+++ Extrait choisi
Philippe Béchade: «Pour un pays comme la France, qui est très dépendante de la Chine et qui doit faire face à des monopoles sur certaines pièces ou certains composants, il y a des risques de rupture dans les chaînes d’approvisionnement. Cela pourrait entraîner la mise à l’arrêt d’usines, avec des salariés au chômage technique. Ceux qui auraient encore des jours de congé à poser pourraient éviter de perdre leur salaire, mais plus la crise durerait, plus elle impacterait le pouvoir d’achat des ménages. Nous rentrerions dans une spirale infernale avec une économie à l’arrêt et des gens qui ne dépensent plus. Cela rendrait le coup de frein conjoncturel encore plus brutal, avec davantage de réductions d’investissement, moins d’embauches, davantage de licenciements et des citoyens plus pauvres. Je vous décris le scénario du pire, mais il ne faut évidemment pas l’exclure, compte tenu du fait que nous sommes dépendants de la Chine pour beaucoup de produits. Nous n’avons pas de plan B. Nous ne pourrions pas aller trouver en Corée du Sud, au Japon ou au Mexique ce que nous ne pourrions plus aller chercher en Chine. Il faudra repenser totalement le commerce mondial après cette crise. Même dans le cas où elle serait totalement résolue d’ici deux mois, il sera nécessaire de totalement repenser nos chaînes d’approvisionnement.»
++++++
+++ Entrées de données
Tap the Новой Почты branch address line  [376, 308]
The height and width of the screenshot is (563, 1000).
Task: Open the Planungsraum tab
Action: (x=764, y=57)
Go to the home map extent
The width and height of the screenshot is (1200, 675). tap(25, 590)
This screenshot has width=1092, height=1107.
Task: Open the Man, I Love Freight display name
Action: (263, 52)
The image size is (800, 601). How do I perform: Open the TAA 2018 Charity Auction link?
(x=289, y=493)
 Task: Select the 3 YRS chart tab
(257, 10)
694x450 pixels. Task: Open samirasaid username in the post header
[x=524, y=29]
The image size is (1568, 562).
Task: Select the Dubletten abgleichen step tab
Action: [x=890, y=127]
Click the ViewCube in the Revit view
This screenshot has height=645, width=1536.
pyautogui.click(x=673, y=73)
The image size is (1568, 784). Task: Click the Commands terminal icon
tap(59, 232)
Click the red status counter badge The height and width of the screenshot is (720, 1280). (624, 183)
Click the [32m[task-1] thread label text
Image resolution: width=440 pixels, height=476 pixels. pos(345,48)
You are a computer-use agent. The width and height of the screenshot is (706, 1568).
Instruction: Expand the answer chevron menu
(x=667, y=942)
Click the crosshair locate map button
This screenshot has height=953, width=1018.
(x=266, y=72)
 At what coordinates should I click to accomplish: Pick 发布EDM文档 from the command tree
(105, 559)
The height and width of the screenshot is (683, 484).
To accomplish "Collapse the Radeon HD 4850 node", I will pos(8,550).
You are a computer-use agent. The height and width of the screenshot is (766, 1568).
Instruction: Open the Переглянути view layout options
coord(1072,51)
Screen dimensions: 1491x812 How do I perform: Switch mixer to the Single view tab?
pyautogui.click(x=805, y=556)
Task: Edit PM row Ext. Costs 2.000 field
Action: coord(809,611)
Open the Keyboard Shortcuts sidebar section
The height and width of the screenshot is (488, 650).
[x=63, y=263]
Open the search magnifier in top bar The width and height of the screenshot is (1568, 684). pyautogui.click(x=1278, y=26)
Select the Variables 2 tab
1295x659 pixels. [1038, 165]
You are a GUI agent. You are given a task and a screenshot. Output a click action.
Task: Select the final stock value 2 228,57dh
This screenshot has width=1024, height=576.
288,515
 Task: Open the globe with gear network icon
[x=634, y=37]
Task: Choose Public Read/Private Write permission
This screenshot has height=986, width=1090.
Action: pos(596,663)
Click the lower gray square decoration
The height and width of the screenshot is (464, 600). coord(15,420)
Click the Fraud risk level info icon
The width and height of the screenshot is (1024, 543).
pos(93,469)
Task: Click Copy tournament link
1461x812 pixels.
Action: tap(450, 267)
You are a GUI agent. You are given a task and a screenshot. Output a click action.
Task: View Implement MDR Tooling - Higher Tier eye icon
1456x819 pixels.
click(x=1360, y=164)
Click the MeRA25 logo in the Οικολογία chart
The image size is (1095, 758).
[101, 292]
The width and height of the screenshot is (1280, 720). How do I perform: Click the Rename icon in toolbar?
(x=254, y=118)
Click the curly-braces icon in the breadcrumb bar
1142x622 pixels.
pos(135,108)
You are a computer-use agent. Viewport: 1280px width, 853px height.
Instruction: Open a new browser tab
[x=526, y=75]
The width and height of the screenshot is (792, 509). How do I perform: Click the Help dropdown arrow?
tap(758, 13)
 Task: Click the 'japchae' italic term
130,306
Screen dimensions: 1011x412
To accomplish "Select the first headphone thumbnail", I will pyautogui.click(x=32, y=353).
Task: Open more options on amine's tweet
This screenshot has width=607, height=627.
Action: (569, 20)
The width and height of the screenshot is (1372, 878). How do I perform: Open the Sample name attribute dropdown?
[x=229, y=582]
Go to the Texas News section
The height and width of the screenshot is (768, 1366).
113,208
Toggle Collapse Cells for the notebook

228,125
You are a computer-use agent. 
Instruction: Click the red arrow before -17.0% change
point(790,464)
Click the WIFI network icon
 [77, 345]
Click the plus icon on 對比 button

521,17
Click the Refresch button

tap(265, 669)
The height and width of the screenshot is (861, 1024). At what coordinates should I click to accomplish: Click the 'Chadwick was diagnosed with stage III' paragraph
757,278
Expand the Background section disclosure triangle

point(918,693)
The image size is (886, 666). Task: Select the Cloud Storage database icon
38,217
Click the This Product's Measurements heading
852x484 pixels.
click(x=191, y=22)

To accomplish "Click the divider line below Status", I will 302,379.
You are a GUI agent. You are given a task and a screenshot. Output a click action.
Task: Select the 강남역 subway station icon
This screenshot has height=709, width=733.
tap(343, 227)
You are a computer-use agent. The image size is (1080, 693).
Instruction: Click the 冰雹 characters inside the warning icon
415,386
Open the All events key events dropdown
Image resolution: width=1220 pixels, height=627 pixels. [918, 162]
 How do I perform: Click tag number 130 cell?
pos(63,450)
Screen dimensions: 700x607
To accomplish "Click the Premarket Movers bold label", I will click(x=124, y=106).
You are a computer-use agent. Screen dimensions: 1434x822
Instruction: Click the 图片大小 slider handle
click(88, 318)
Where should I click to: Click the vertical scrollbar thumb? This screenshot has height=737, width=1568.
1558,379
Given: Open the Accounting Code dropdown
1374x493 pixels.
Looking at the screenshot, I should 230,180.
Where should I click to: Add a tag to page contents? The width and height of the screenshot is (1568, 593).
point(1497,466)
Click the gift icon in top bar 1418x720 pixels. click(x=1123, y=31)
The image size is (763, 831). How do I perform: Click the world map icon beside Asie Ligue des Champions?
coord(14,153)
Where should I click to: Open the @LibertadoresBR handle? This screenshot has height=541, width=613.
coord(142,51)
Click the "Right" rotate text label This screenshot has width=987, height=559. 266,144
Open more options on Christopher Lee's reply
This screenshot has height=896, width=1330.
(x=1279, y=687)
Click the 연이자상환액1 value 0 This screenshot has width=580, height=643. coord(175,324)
++++++
## Travail demandé
**1.** D'après l'extrait sur la dépendance de la France envers la Chine, pourquoi Philippe Béchade estime-t-il que le scénario du pire ne doit pas être exclu ? Répondez en une à trois phrases.
**2.** Reformulez sous forme de liste le paragraphe de l'extrait sur la dépendance de la France envers la Chine qui commence par « Philippe Béchade : « Pour un pays comme la France », en conservant ses faits principaux.
**3.** Poursuivez l'extrait sur la dépendance de la France envers la Chine à partir de l'endroit où il s'arrête.

## Réponses dans l'ordre
**1.** Il estime que ce scénario ne doit pas être exclu parce que la France dépend de la Chine pour beaucoup de produits.

**2.**
- La France, très dépendante de la Chine et confrontée à des monopoles sur certaines pièces et certains composants, risque des ruptures dans ses chaînes d'approvisionnement.
- Ces ruptures pourraient entraîner l'arrêt d'usines et mettre des salariés au chômage technique.
- Plus la crise durerait, plus elle réduirait le pouvoir d'achat des ménages, même si les salariés ayant encore des jours de congé pourraient éviter de perdre leur salaire.
- On entrerait alors dans une spirale : une économie à l'arrêt, des gens qui ne dépensent plus et un coup de frein conjoncturel plus brutal.
- Il en résulterait moins d'investissements et d'embauches, davantage de licenciements et des citoyens plus pauvres.
- Ce scénario du pire ne peut pas être exclu, car la France dépend de la Chine pour beaucoup de produits et n'a pas de plan B : la Corée du Sud, le Japon ou le Mexique ne pourraient pas remplacer la Chine.
- Le commerce mondial et les chaînes d'approvisionnement devront être totalement repensés, même si la crise se résout d'ici deux mois.

**3.**
Sputnik France: Le ministre de l’Économie, Bruno Le Maire, s’est dit prêt le 2 mars à «débloquer ce qu’il faudra» pour venir en aide aux entreprises françaises touchées par l’épidémie. Pensez-vous comme certains observateurs que le gouvernement gère particulièrement mal cette crise?
Philippe Béchade: «S’il la gère mal, il n’est pas le seul. Ce n’est pas une excuse. Il est vrai que lorsque l’on regarde les mesures prises par les autorités chinoises par exemple, la comparaison fait mal pour la France, qui n’a pour le coup pas pris la moindre initiative sérieuse pour approvisionner les hôpitaux et les pharmacies en masques, notamment. Vous n’avez qu’à constater les nombreuses ruptures de stock concernant les gels hydroalcooliques. Tout ceci est le résultat d’un total manque de prévoyance. Malheureusement, je pense que nos autorités avaient autre chose en tête. Comme faire passer la réforme des retraites avec le 49-3 par exemple. Le coronavirus est passé sous le radar et n’a pas été pris en compte.»
Sputnik France: Que conseillerez-vous à un investisseur ou un épargnant pour se protéger contre les turbulences actuelles?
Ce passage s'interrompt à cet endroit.